[[ Source material open ]]

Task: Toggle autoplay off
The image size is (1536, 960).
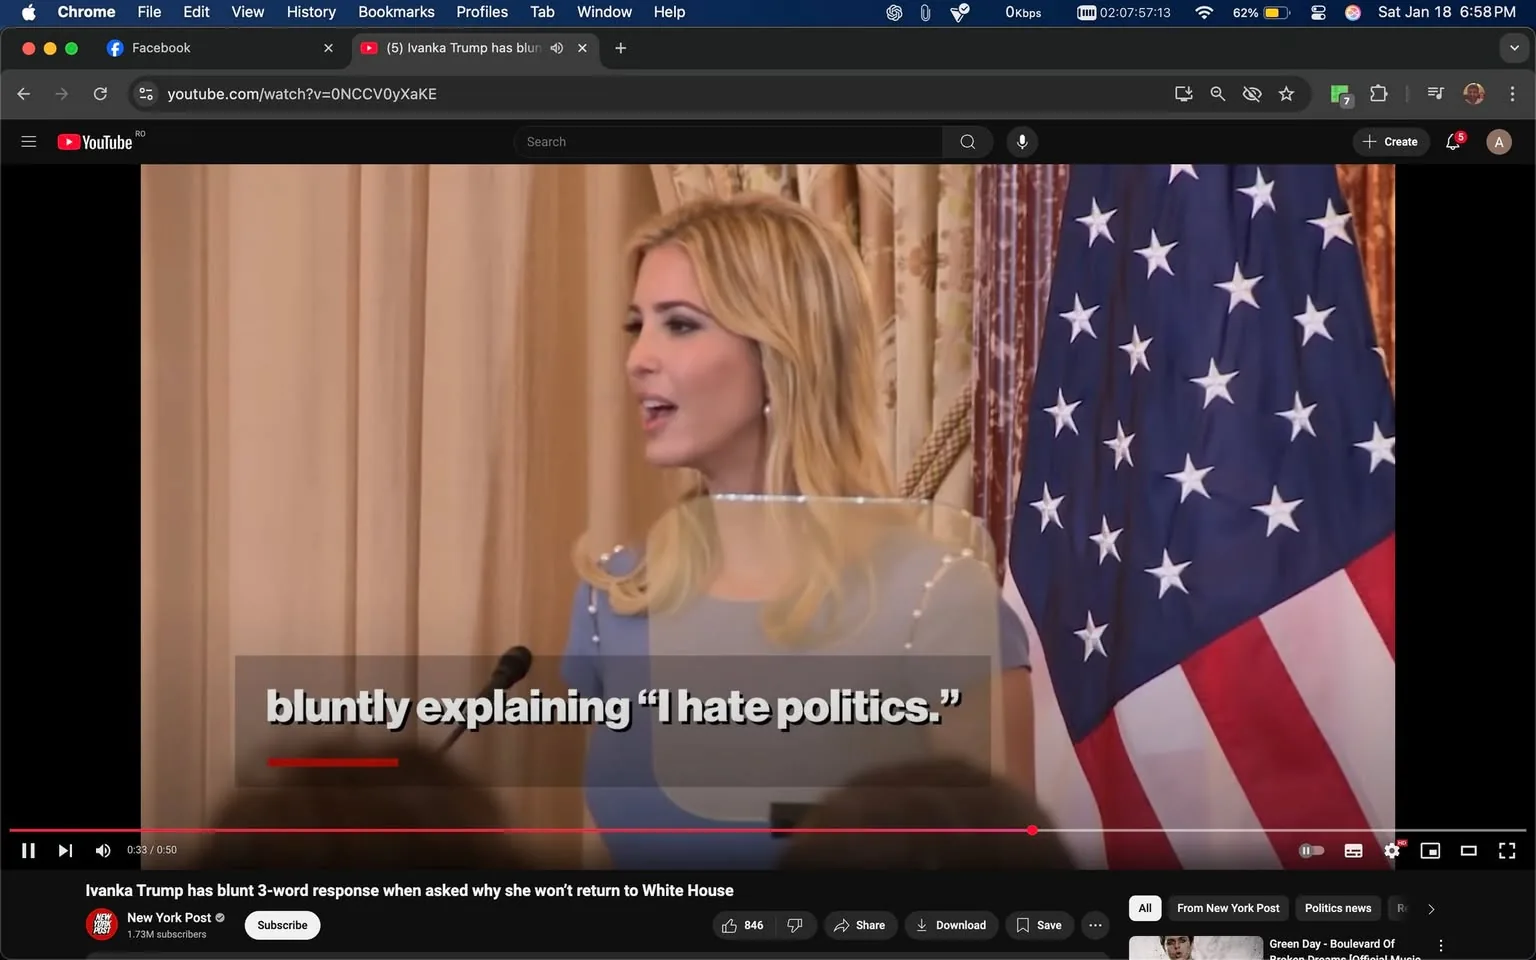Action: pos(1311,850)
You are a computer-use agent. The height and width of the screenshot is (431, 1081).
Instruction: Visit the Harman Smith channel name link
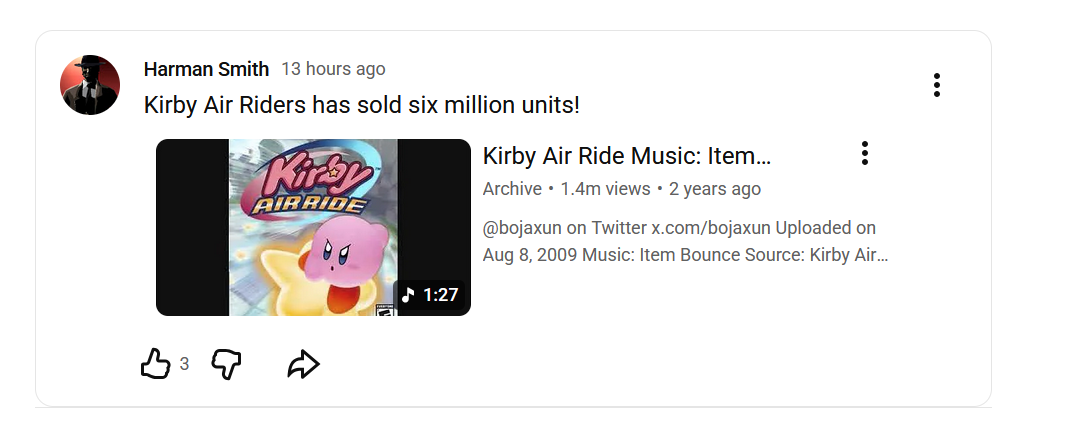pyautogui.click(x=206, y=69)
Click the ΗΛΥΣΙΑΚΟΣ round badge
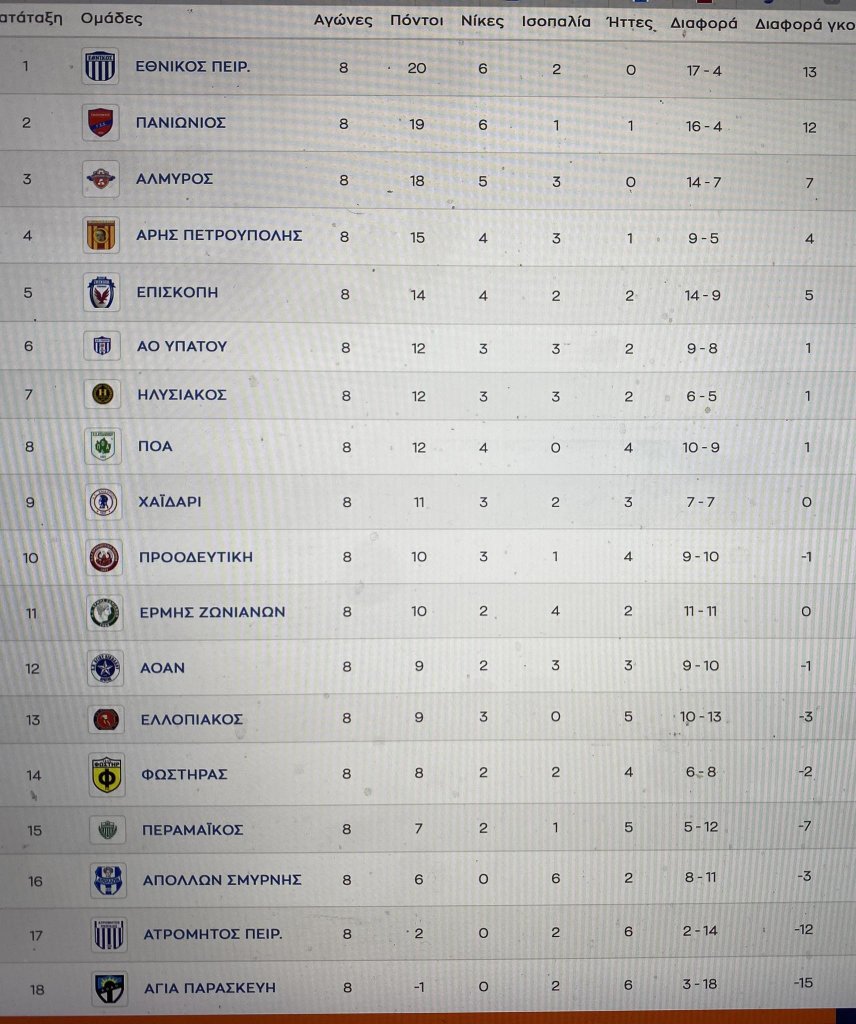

[[ Source material closed ]]

### Exercise instructions
Set down every record once more, word for word, without pictures.

### Result for this task
Task: Toggle autoplay off
The image size is (1536, 960).
Action: pos(1311,850)
You are a computer-use agent. The height and width of the screenshot is (431, 1081).
Instruction: Visit the Harman Smith channel name link
pyautogui.click(x=206, y=69)
Click the ΗΛΥΣΙΑΚΟΣ round badge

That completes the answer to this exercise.